Boost logo

Boost :

From: Michael Kenniston (Msk_at_[hidden])
Date: 2001-09-04 15:51:36


I've been out of town for a while (and I'm one of those misfits
who does /not/ read email at the beach :-), so I'll try to
respond to the last 40 or so messages on this subject all at
once by lumping together similar concerns and comments.

TOPIC: You need rational powers, not just integer powers.

I agree.

TOPIC: Why not make plane_angle and solid_angle be their own
dimensions?

Because they aren't. (SI's definition, not mine.) The possibility
of confusing a "plain" number with an angle is only one example
of the ways in which two quantities can have the same dimensions
but mean different things. While it would be very handy to detect
angle-vs-number and degrees-vs-radians errors, I don't want to
add a special case and leave the rest of the problem untouched.
If I keep playing with the layered approach discussed below maybe
a good general solution will emerge.

As an aside, other examples of confusible quantities which have
the same dimensions are:

    energy-density / pressure
    absorbed-dose / dose-equivalent / specific-energy
    activity-of-a-nuclide / angular-velocity / frequency
    heat-density / surface-tension
    kinematic-viscosity / thermal-diffusivity
    heat-flux-density / irradiance
    energy / moment-of-force / torque
    heat-flow-rate / power / radiant-intensity

I'm no physicist so some of these may just be synonyms, but some
are clearly different kinds of animals that should not be mixed up.

TOPIC: Dynamic range problems.

As I understand it, this is simply a problem of exponent overflow
in the underlying representation: i.e. if you are dealing with
both "megaparsecs and femtometres" you may exceed the capacity
of whatever floating point type you are using. There should be
no problem with significant digits; this is purely an exponent
issue.

One suggested solution is to parameterize the quantity types to allow
the user to specify what a "1.0" in the underlying representation
type should actually represent. I believe SIunits calls this
"calibration", and my prototype quantity library in the files
area includes a cheap macro hack to do something similar.

However upon further consideration I now believe that, although the
problem it attempts to solve is a legitimate one, calibration
is the wrong approach. Here's my reasoning:

1) It is simply good design to hide the underlying representation
from the user. There are practical problems with this (overflow),
but there are even greater practical problems (complexity,
compatibility, maintenance) with exposing it.

2) Calibration does not fully solve the problem. Assume that Joe
writes a library that requires femtometers (not simply "uses," but
/requires/, since he presumably wouldn't have gone to the trouble
of recalibrating to femtometers unless he was running into overflow
problems). Sally writes a library that for similar reasons /requires/
megaparsecs. Now I want to to use both, but I can't, at least not
easily.

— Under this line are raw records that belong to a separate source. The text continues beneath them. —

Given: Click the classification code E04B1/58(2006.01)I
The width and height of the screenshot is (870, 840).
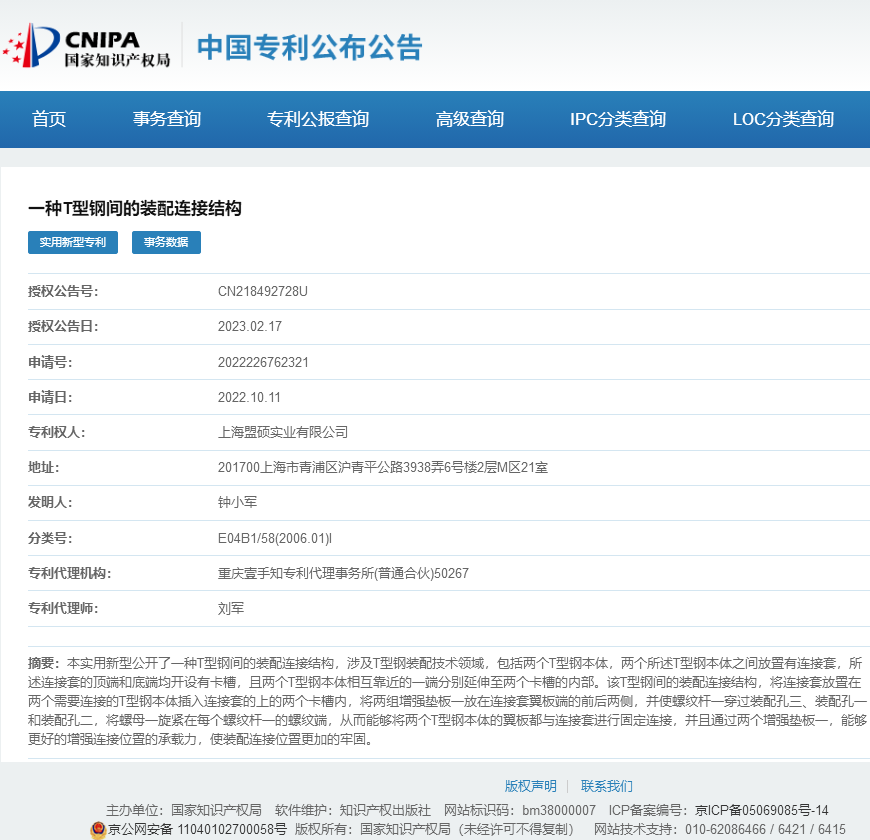Looking at the screenshot, I should click(275, 538).
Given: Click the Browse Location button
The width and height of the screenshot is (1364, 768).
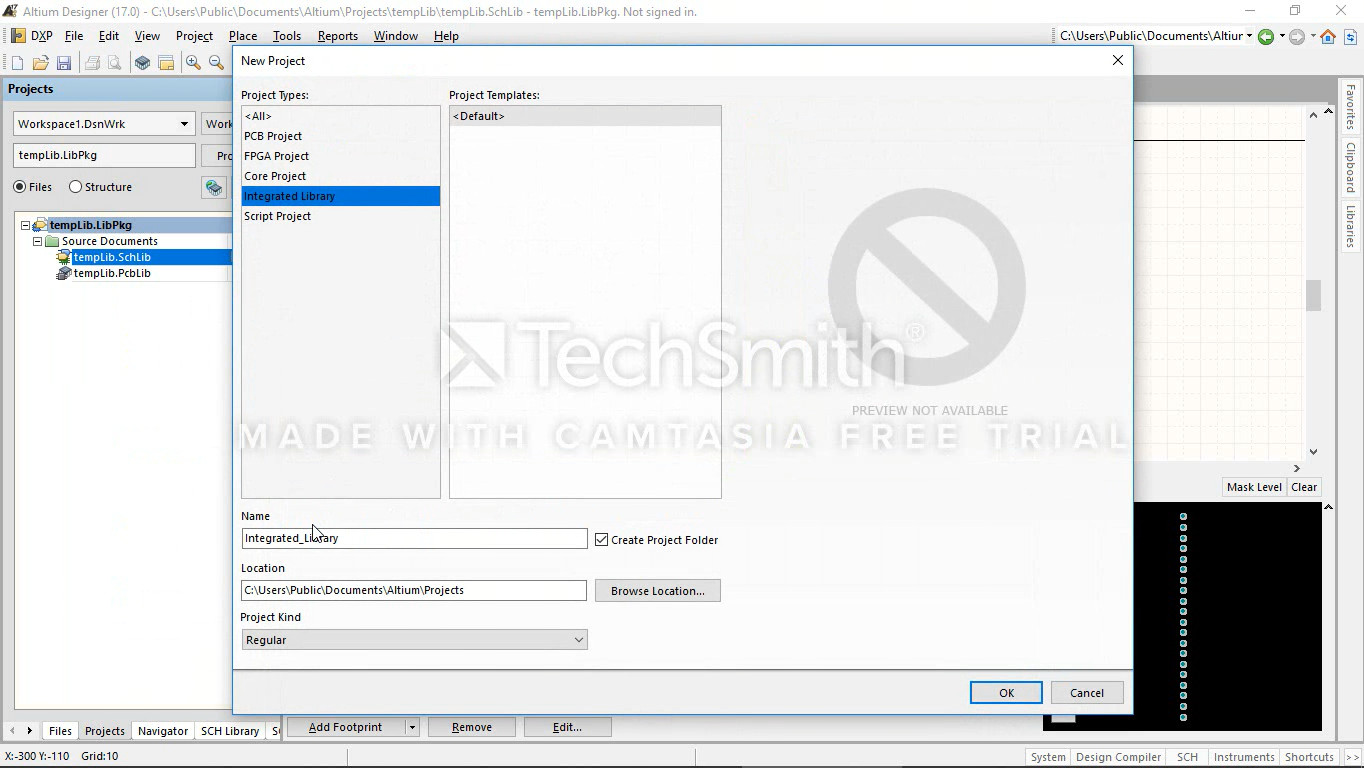Looking at the screenshot, I should click(x=657, y=591).
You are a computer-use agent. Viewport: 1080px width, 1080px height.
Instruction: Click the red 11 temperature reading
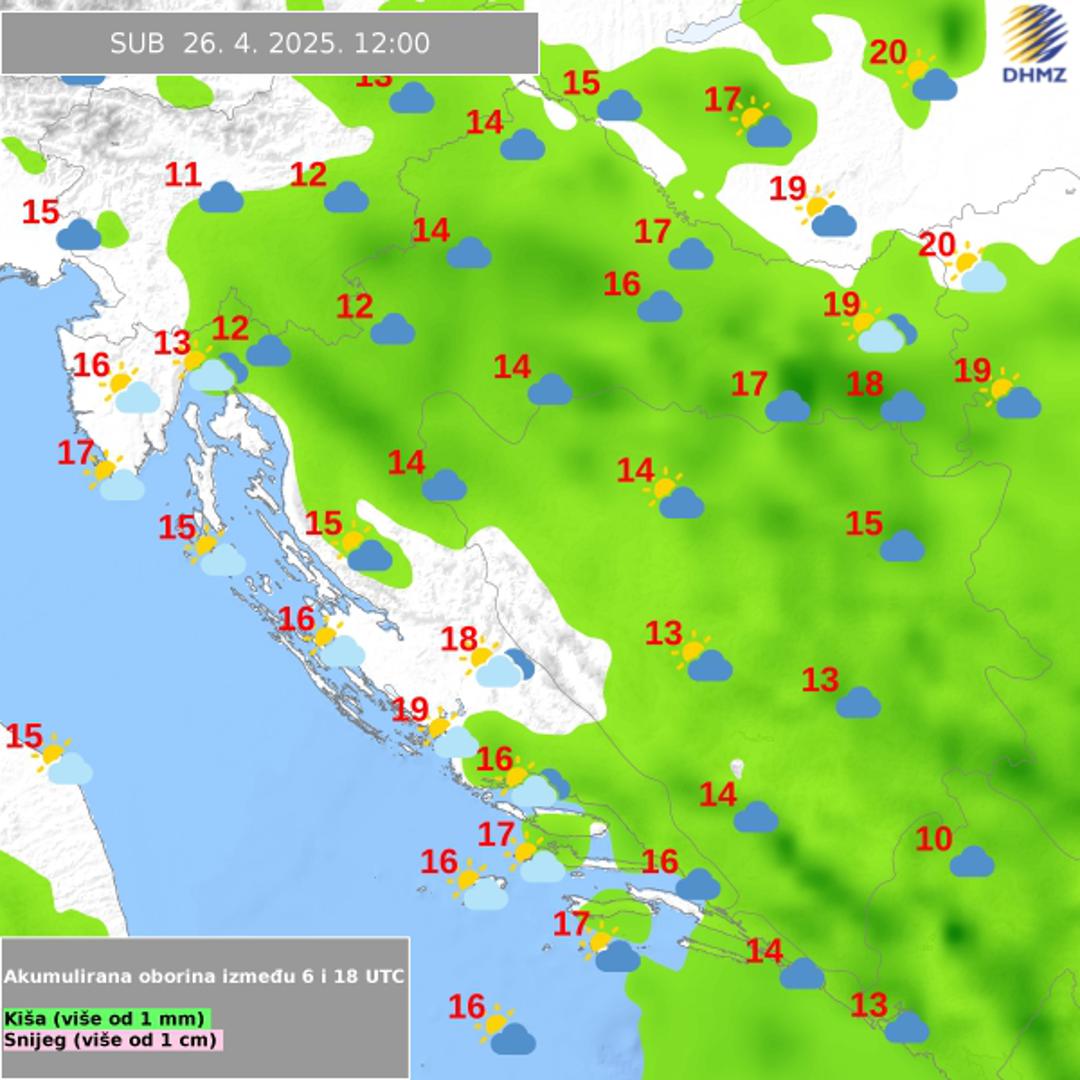point(183,175)
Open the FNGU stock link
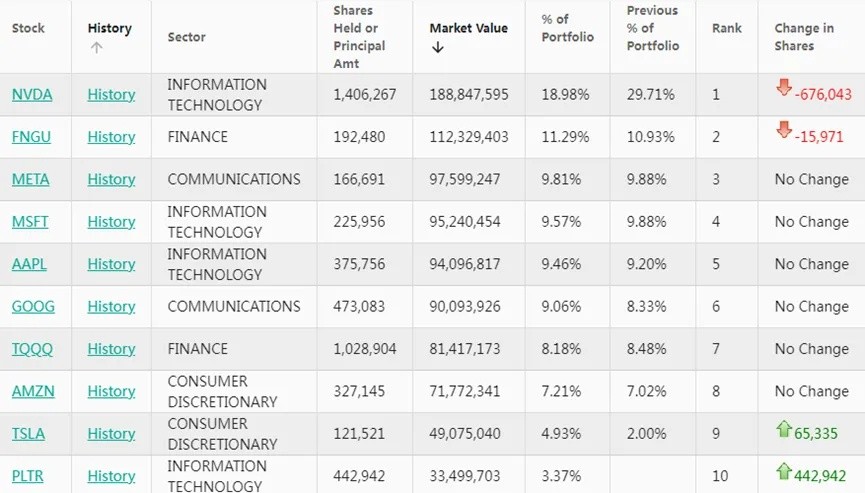The height and width of the screenshot is (493, 865). pos(31,137)
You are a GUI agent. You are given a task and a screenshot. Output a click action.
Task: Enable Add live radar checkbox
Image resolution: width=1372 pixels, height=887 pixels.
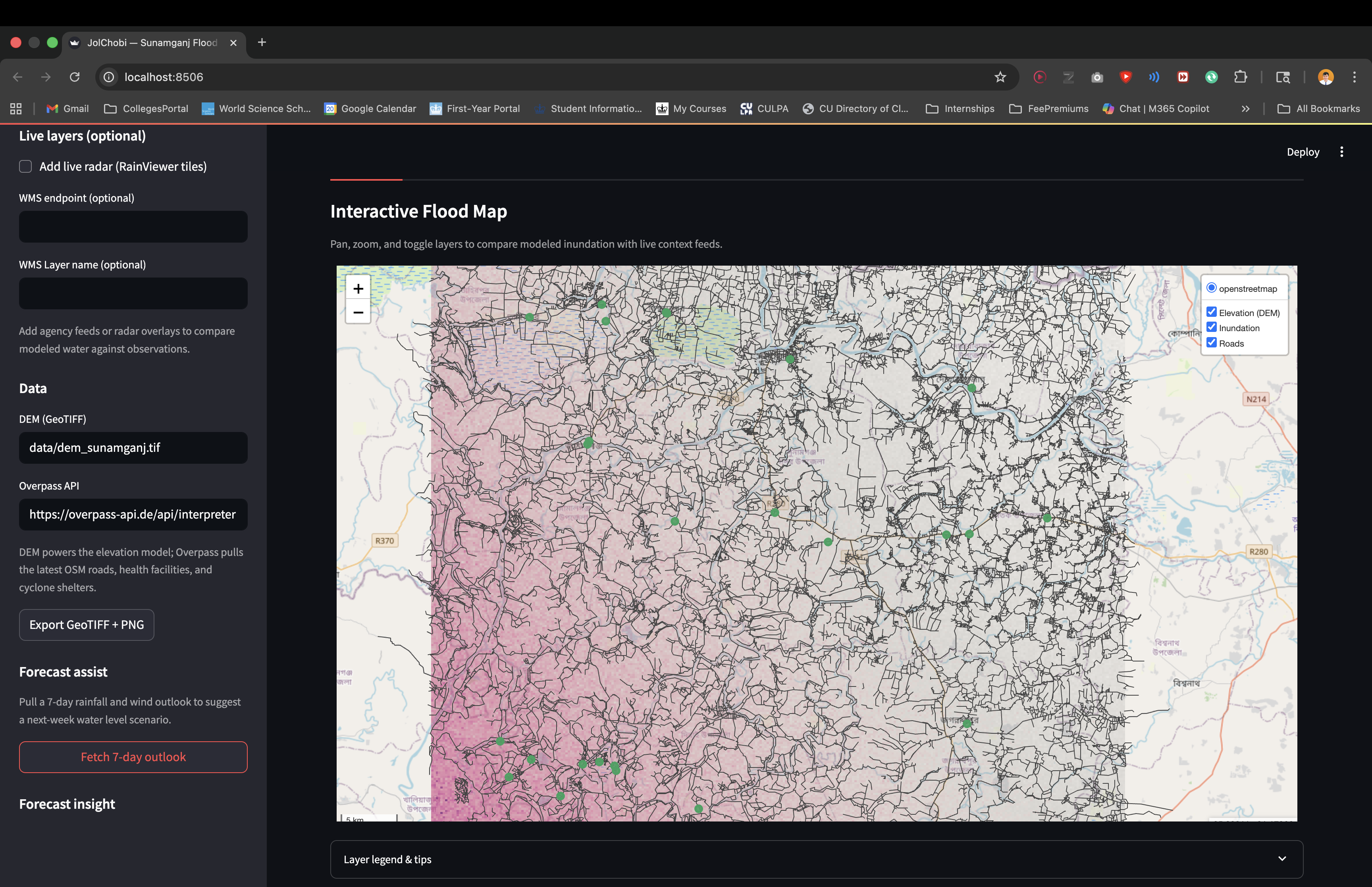pyautogui.click(x=25, y=166)
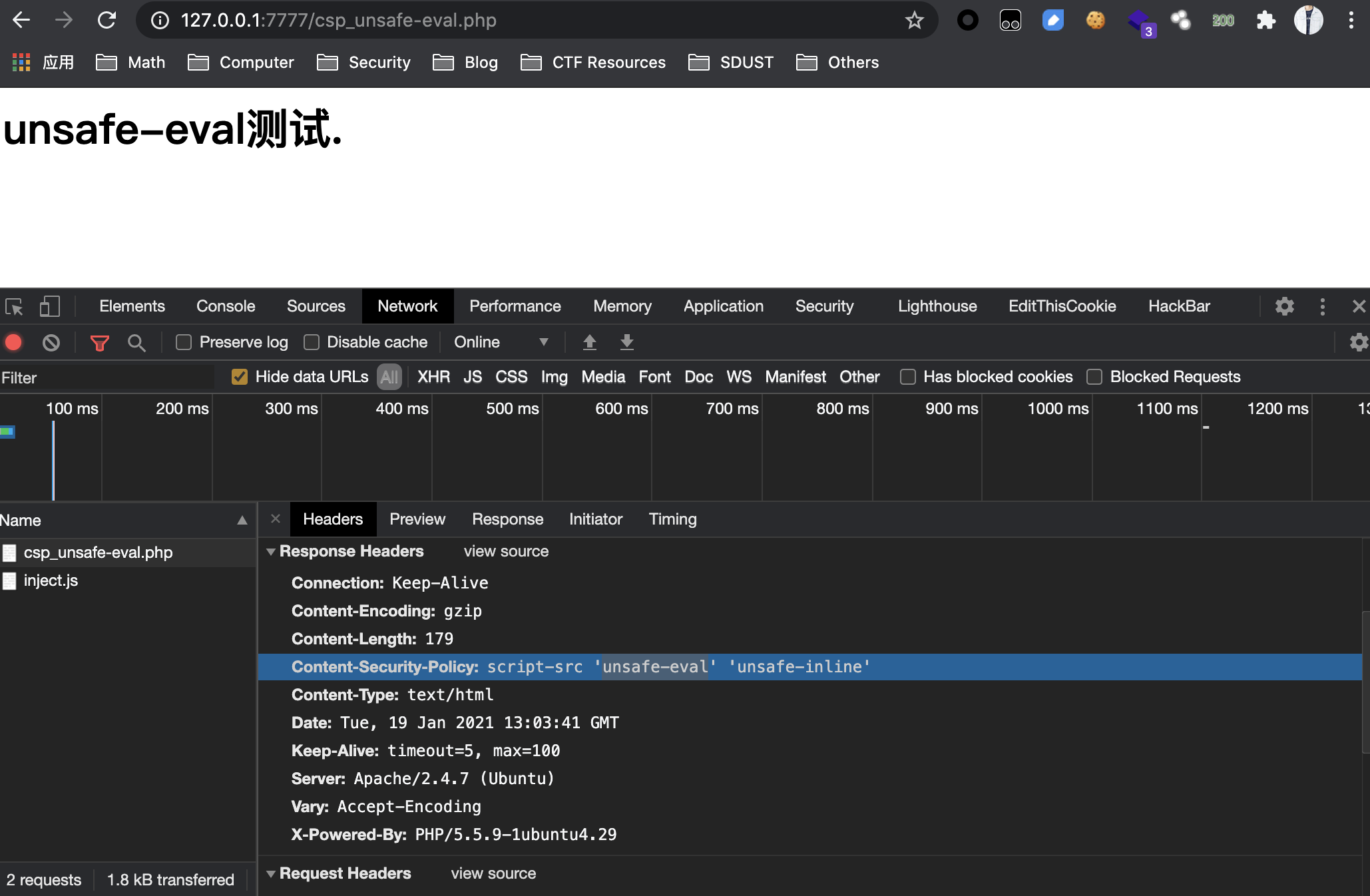The width and height of the screenshot is (1370, 896).
Task: Click the network Filter text field
Action: (107, 377)
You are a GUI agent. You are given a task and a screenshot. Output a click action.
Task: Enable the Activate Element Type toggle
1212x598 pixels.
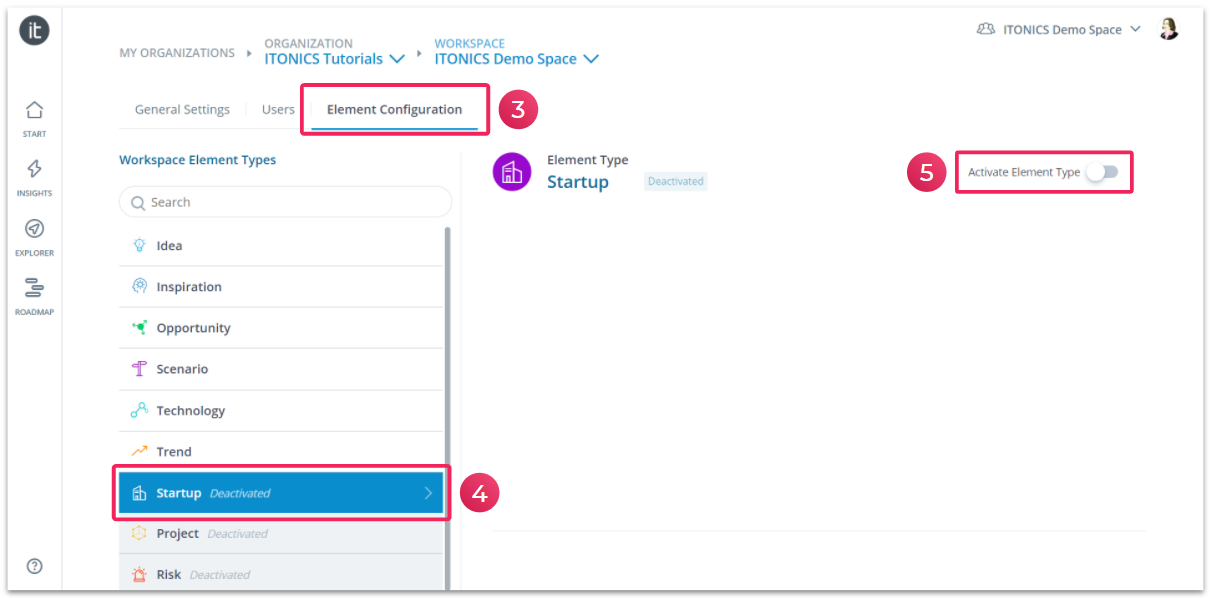(x=1102, y=172)
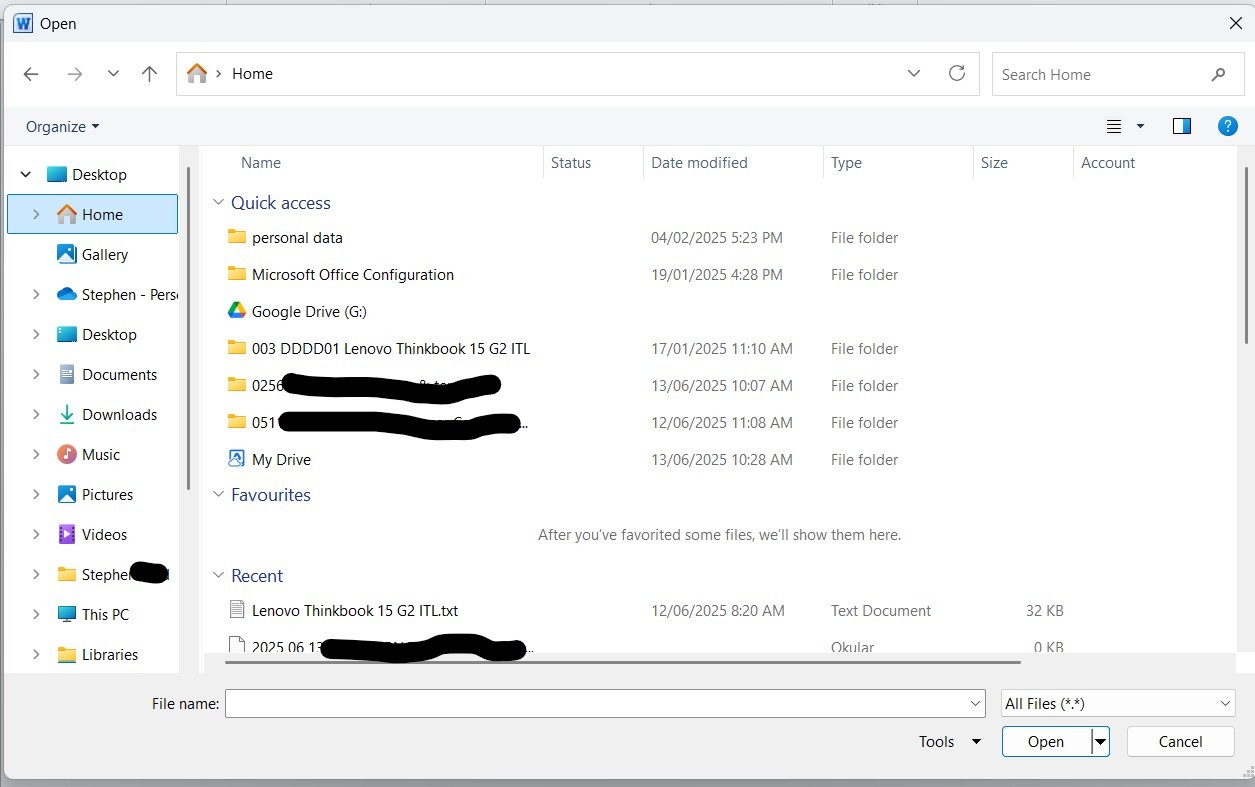Refresh the current folder view
The height and width of the screenshot is (787, 1255).
(x=956, y=73)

Even if conversion functions are defined, I will likely run
into overflow problems myself when I start mixing the two libraries.

3) If we insist that a quantity/dimensions/units library include a
calibration feature to avoid overflow problems, then for exactly
the same reasons we should logically insist that /every/ library
that deals with floating point numbers should also include
calibration. This would be a nightmare.

4) This same problem has been faced - and solved - before.
Think back to the 1950's or so (yes, I know we're all /much/ too
young to remember, so just pretend :-) when all we had were integers.
To do scientific or engineering calculations, you had to put an
implicit decimal (or binary) point into each number. Then you
had to keep track of where it was, and adjust it with shifts or
divides from time to time. It would clearly be quite an
understatement to characterize this process as "tedious and
error-prone," so we invented floating-point representations.
(If you strip away the details, all a floating-point number really
does is keep track of the decimal point for you.) There must
have been vigorous debate about efficiency vs. simplicity etc.,
but in the end the new, more sophisticated floating point data
type was the clear winner.

It appears to me that we have a nearly identical problem with
quantities. We've merely encountered a problem domain where
the underlying representation type just isn't up to the job, so the
appropriate solution is to build a better representation type, i.e.
a floating point with a much larger exponent range. I don't know
enough to build one, but I'm sure someone here does, and the
"unlimited integer" classes provide ample precedent for this kind
of thing.

Once such an extended-range float type exists, it can be used as
the underlying representation type for /any/ class that needs it.
(I do think it reasonable to ask that libraries parameterize
on representation type.) It isn't even terribly surprising that
cosmologists who deal with quarks and galaxies simultaneously would
need a special floating point representation that can deal with both
/very/ large and /very/ small numbers far beyond the typical
requirements of accountants and engineers.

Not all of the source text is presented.